Gururla söylemeliyim ki; bu oyundaki rekor skor 92 puanla bende. Çizelgemiz de var evet.
Evet efendimmm, Abyss oyununda kimse kusura bakmasın bunları dağıttım...
Allahımm bazı erkekler ne kadar kötü bir kaybeden !!! Yani resmen kaybetmeyi bilmiyorlar.
Ben kazanınca Laune'da bir açıklamalar, bir açıklamalar...
Yok efendim o onu öyle yapmasaymış ben bunu böyle yapamazmışım, o kartı önce o alacakmış ama yeterince incisi yokmuş, ben tabi bir önceki turda çok inci kazanmışım ondan o kartı alabilmişim yoksa aramızda çok az fark varmış ta bilmem ne !...
Bu ne ya !!!
Bizim buna halk arasında halamın şeyi olsaydı amcam olurdu derler !!!
Alabilseydin kardeşim o zaman o 7. kartı ! Ben kazandım işte, ne konuşuyorsun hala?

O değil de, benim zeki, analitik, scientific sevgilim hiç kazanamıyor yaaa... Valla.

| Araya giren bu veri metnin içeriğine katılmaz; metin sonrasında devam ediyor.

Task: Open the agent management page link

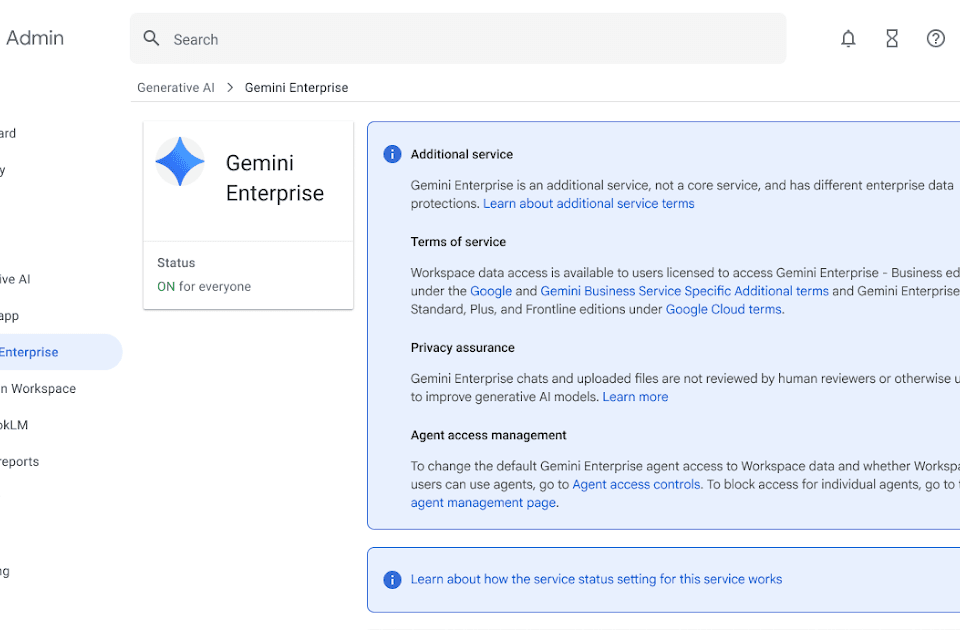Action: (483, 503)
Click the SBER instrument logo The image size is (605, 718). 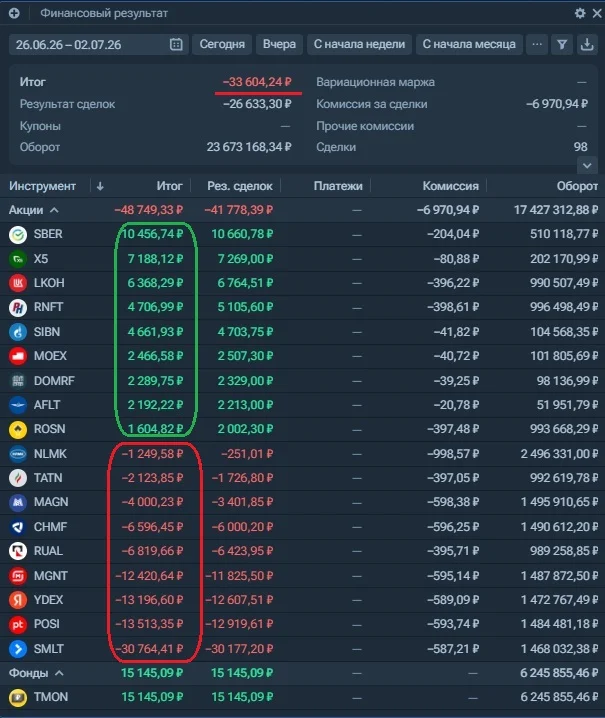(18, 234)
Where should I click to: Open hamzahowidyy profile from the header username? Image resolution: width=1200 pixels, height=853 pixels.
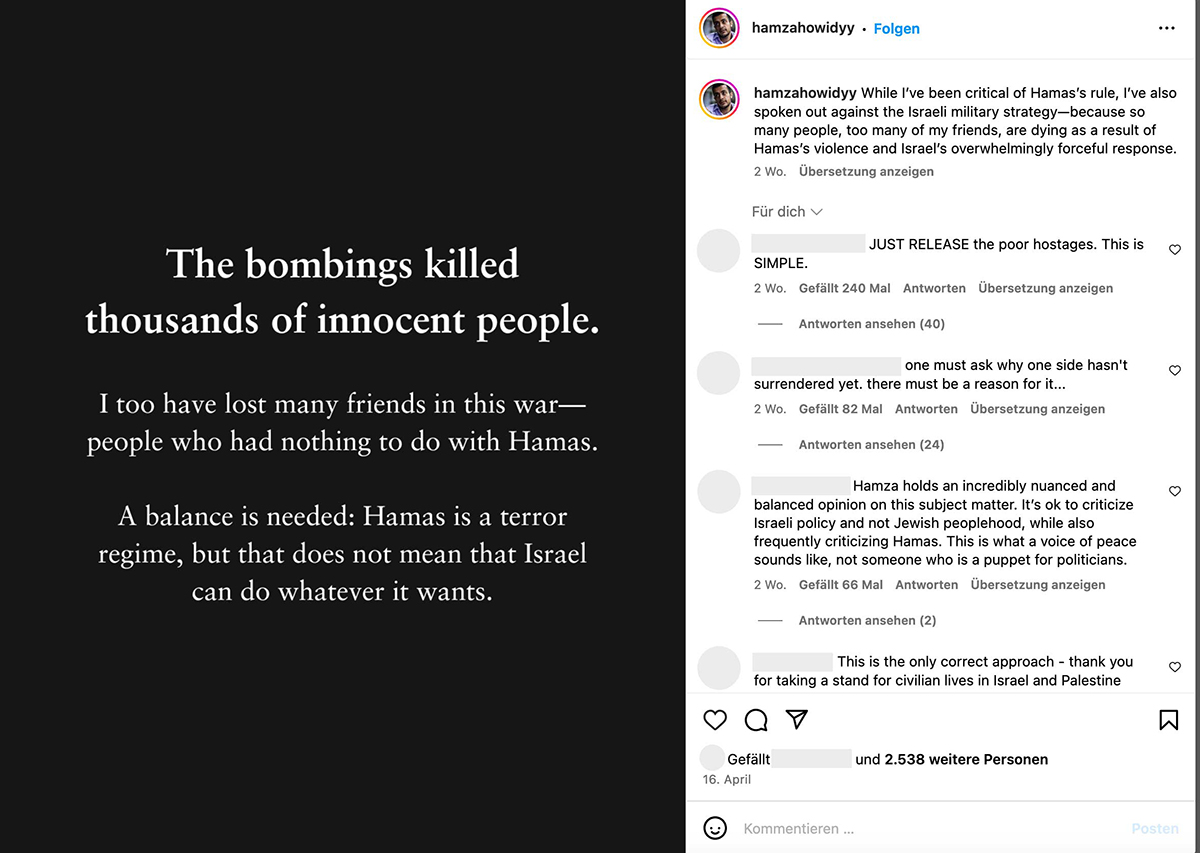pos(803,28)
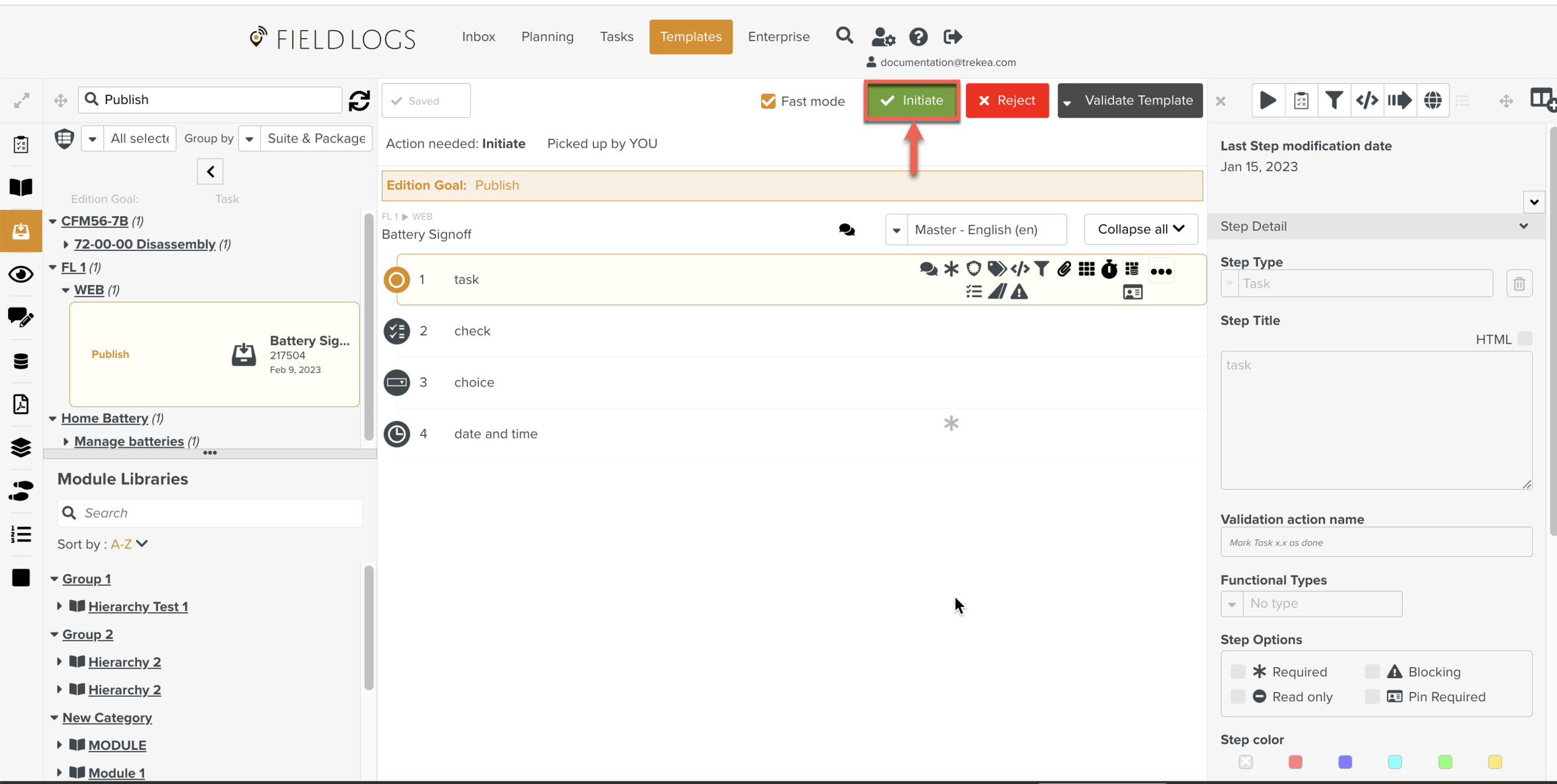Click the paperclip attachment icon on task step
The height and width of the screenshot is (784, 1557).
click(1064, 269)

Hatta biraz mızıkçı da. Onun turu geçiyor, iki adam oynuyor sonra bu çıkıyor, bir dakka bir dakka ben hamlemi geri alıyorum öyle değil böyle yapıcaktım, yok şu kadar para vermem gerekiyordu fazla verdim banka geri ödesin bilmem ne diye...
Hoppalllaaaa... Geçti borun pazarı çocum, deyince de kızıyor illa yaptırıyor.
Offf yaw valla erkeğin de mızıkçısı, kötü kaybedeni de bir tuhaf oluyor.
Yemin ediyorum, en temiz, en hızlı, hiç bekletmeden ben oynuyorum.

Zaten onların yaptıklarını ben yapsam, işte kadınlar böyle oynar zaten diye kesin yaftayı yapıştırırlar.